You’d be hard pressed to find someone on the LMU campus whose life hadn’t been touched by the disease. In the last year alone, cancer has claimed two of our own faculty members and a handful in our community remain locked in battle with the deadly disease. It’s the reason Lincoln Memorial University has chosen the American Cancer Society as one of the few causes it supports annually.
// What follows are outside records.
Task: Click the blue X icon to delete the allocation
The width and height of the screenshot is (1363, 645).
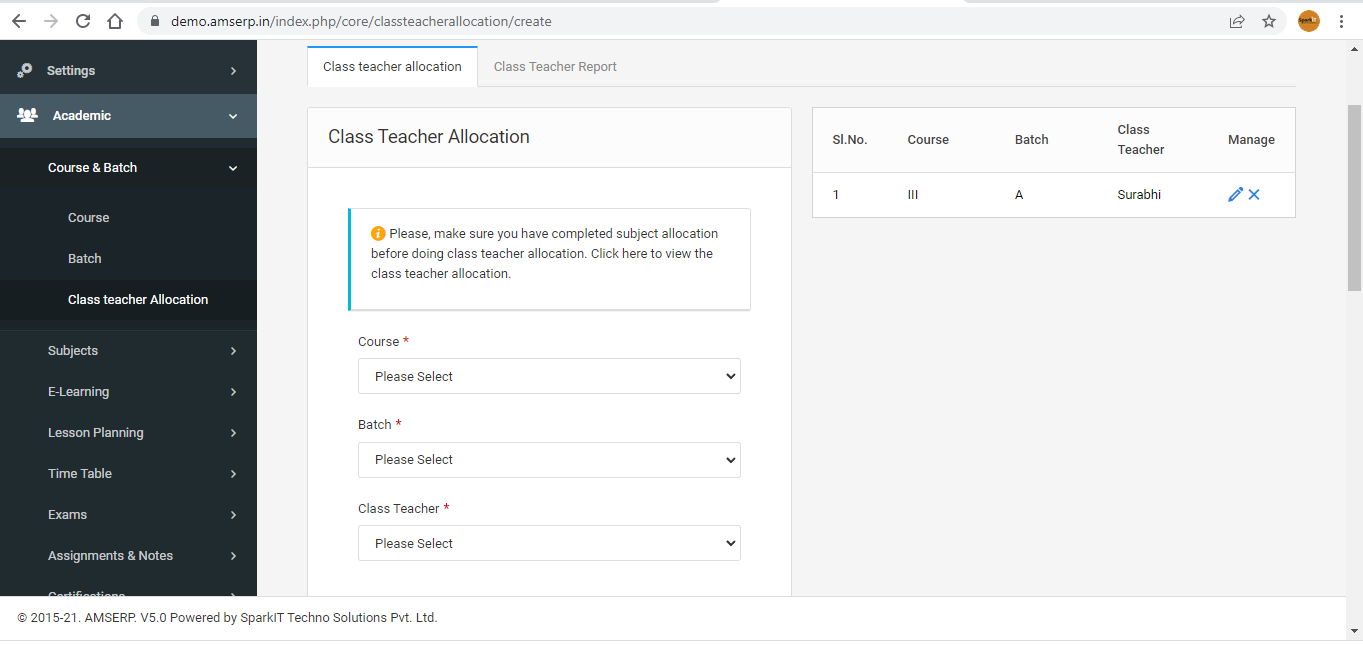Action: tap(1253, 194)
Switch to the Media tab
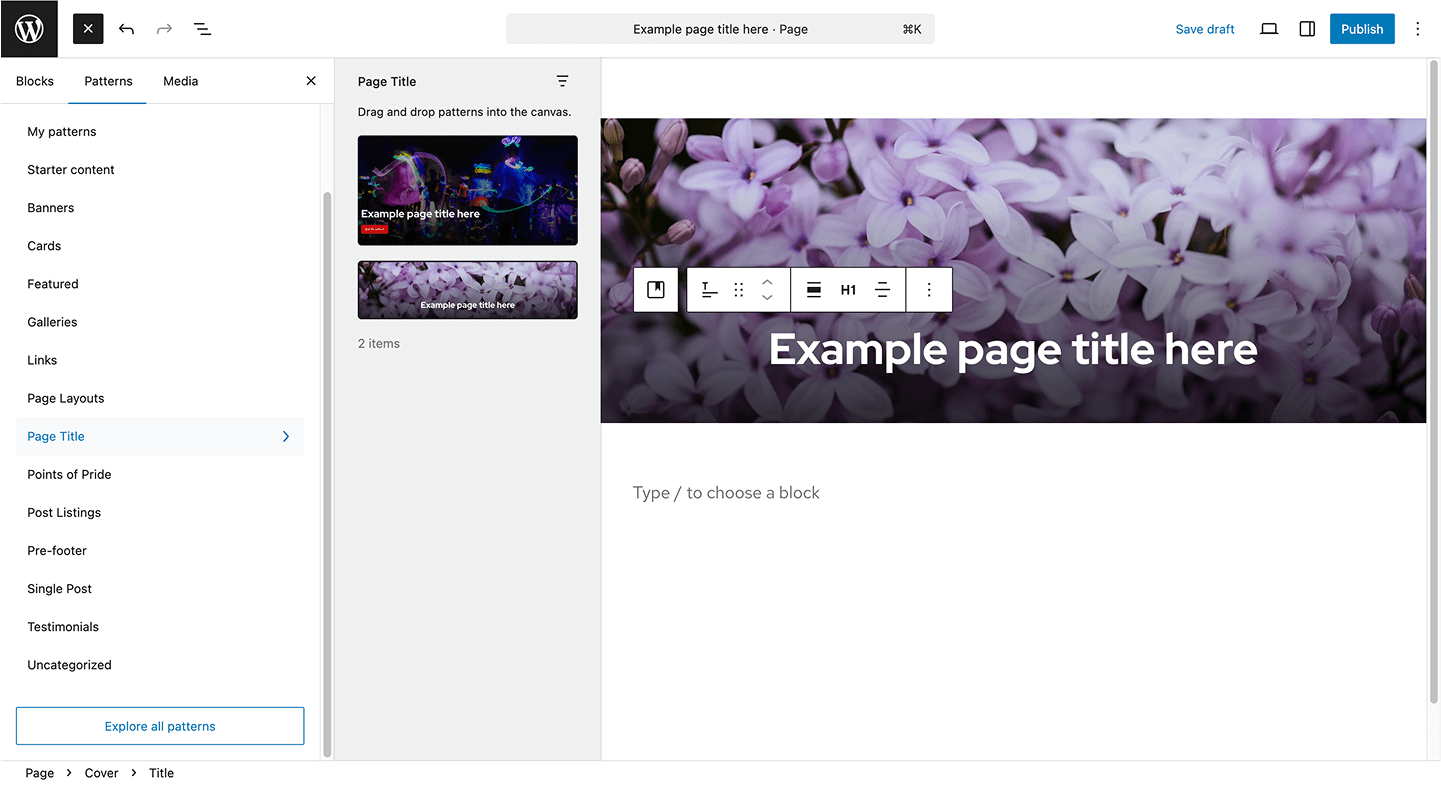Screen dimensions: 1441x785 pos(181,81)
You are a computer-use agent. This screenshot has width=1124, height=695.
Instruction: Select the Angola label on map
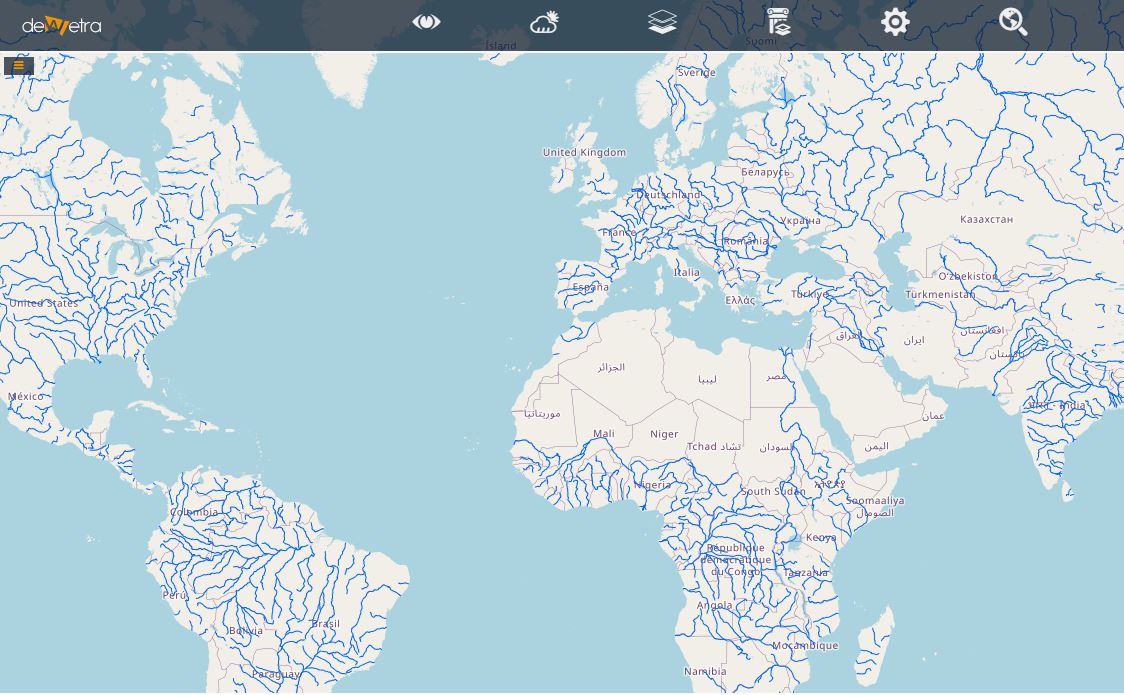(x=714, y=605)
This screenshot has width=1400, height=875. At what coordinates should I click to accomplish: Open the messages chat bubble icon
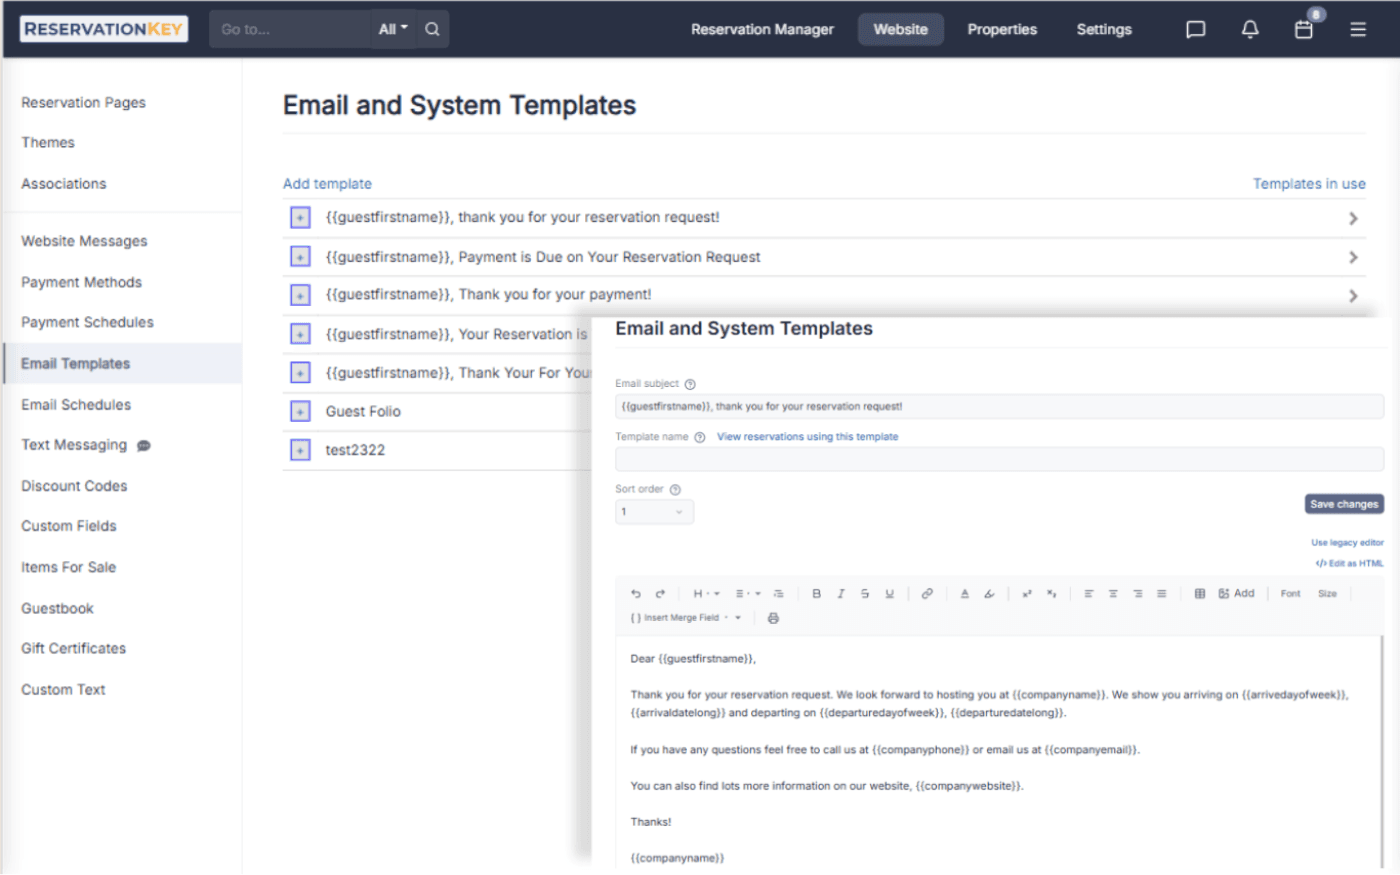tap(1195, 29)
Judy Edds. She was a lot of things in her brave life. Wife, mother, daughter, sister, friend, mentor, colleague, instructor, caretaker and nurse. In her career as a nurse she comforted the sick, mended the broken and was compassionate to all her patients. For her students, she was a great teacher who was always available for extra help. For those of us who were lucky enough to work alongside of her, she was a beacon of courage. Her passion for LMU and her students helped her fight the disease for years, yes years. She was in front of a classroom teaching less than a month before she ultimately lost her heroic battle. A battle she waged on many fronts. She visited Vanderbilt shortly before her death looking for hope in new treatments. In the end her body wasn’t as strong as her spirit, however her legacy lives on in the cherished memories we have and the bright students she taught. Why do we Relay? We Relay for Judy.


Wayne Wells. Looking through the lens of video camera, Wayne told stories every day. Standing in front of a classroom he gave his students the tools they needed to tell their own stories. He gave them the vision to see things from every angle and find the most interesting view to show. Wayne spent years honing his craft at LMU’s Sigmon Communications Center where he served as operations director. A call to teach sent him back to the classroom himself, as he earned graduate degrees that would qualify him to join the faculty. He was relatively new to the faculty when cancer struck, yet had already moved up to department head of the Broadcast Communications program. Like Judy, Wayne fought with all his might and continued to be dedicated to his students. He was a champion for his pupils, pushing them to take internships and gain experience in the field. He is remembered for his easy smile, sly sense of humor and warm personality. Why do we Relay? We Relay for Wayne.

Besides the University sponsorship of Relay for Life, LMU is always well represented at the event. Usually there are at least two teams from the University community that participate. The faculty, staff and undergraduate student team, The Relay Railsplitters were the first team in Claiborne County to raise over $1,000 this year. The team goal is to eclipse last year’s tally of $5,000. The J. Frank White Academy has traditionally fielded a team as well.

Why do we Relay? We Relay for Judy, Wayne and the entire LMU community.